'My neighbour is after my breast milk'
LIFE can be exhausting and challenging for new mums. And it's a beautiful thing when someone steps in and helps out a woman who is no doubt exhausted and physically drained.
One woman has done just that, but her well-meaning actions have given her more than she bargained for.
Writing into Slate's Dear Prudence column, a woman told of a neighbour of two years, who she refers to as 'Tara'.
"We started talking more when we both got pregnant, although still casually," the woman wrote in her post where she described Tara as never more than an acquaintance.
"I saw Tara a few days after she gave birth and asked her how things were going. She burst into tears and told me that she didn't think she would be able to breastfeed.
"She sounded so heartbroken about not nursing (with comments like 'my baby is unlucky to have me for a mother') that I offered to give her a few of my stored bags of breast milk to at least ease her mind."
Tara enthusiastically agreed and accepted four bags of breast milk later that day.
"The next morning I had more than a dozen texts from Tara, wanting to set up a schedule for me to drop off more milk," she continued.
"The texts made it clear that she expected me to provide her with enough breast milk to feed her daughter exclusively."
The woman said she tried offering excuses, but Tara had a solution to everything.
"If I said I didn't think I could produce enough milk for two babies, she replied that mothers of twins do it all the time.

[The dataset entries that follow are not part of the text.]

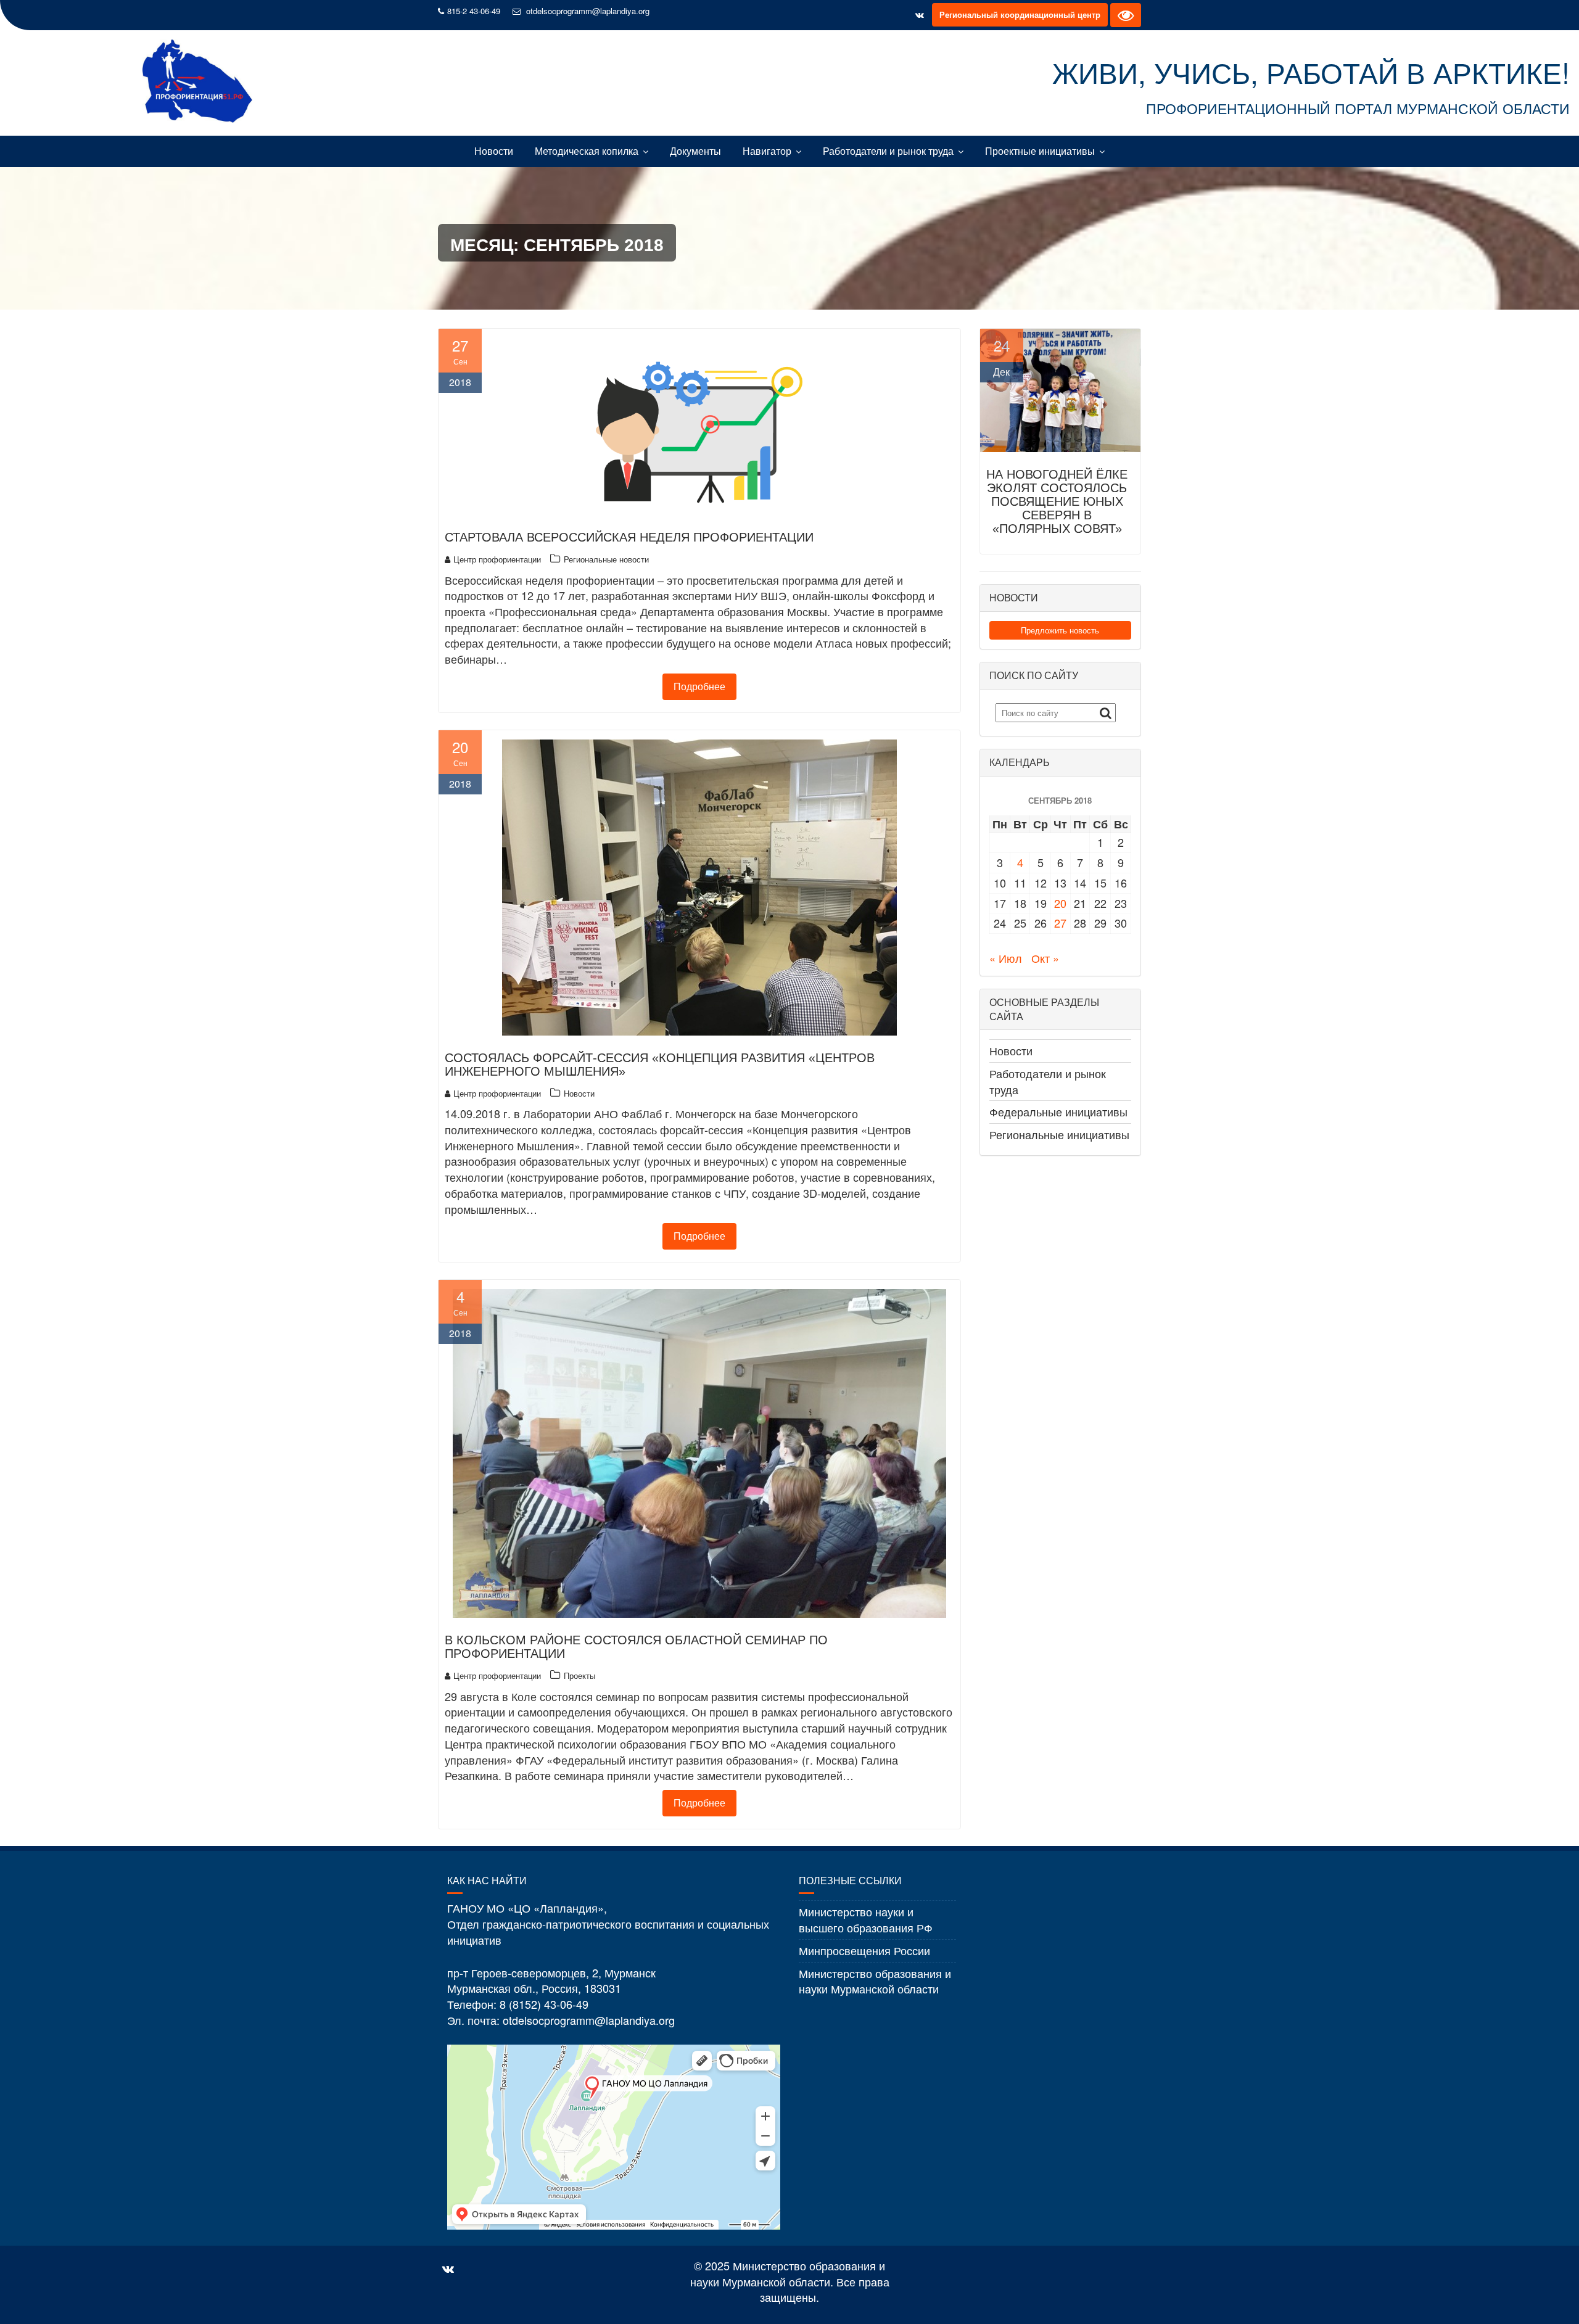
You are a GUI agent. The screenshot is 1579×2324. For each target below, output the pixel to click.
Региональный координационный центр (1019, 14)
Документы (695, 151)
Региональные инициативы (1059, 1134)
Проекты (579, 1675)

"If I said I didn't want to spend any more time pumping or nursing, she said I could pump on one breast while feeding my son on the other."
Tara then turned to using her daughter as a pawn to get what she wanted.
"When I didn't give in, she started texting me pictures of her crying daughter with captions like, 'Faye is so sad that her bottle has yucky formula! She misses her yummy breast milk!'," she wrote.
"I don't know what to do. Tara won't stop texting me, and I'm worried that if I block her number she will start coming to my apartment to confront me in person.
"My wife and I do not have the ability or desire to move, but I can't live with this. What can I do?"
Daniel Mallory Ortberg's response was straight to the point.
"So this is… absolutely beyond out of line, and before you block her number, you need to make it clear with Tara just how unwelcome her behavior is."
He suggested sending a direct text such as, "These messages are totally inappropriate and need to stop. I will not talk to you about this again."
Ortberg pointed out that Tara will most likely be unhappy, but it doesn't matter what she thinks at this stage as she has crossed a line.
"Tell her to never text you again, then block her number," Ortberg said.
"If she tries to make you feel guilty when she sees you in person, decline to feel guilty."
Going out of your way to help someone is a wonderful thing to do, but then to bite the hand (breast?) that feeds your child. That's not cool!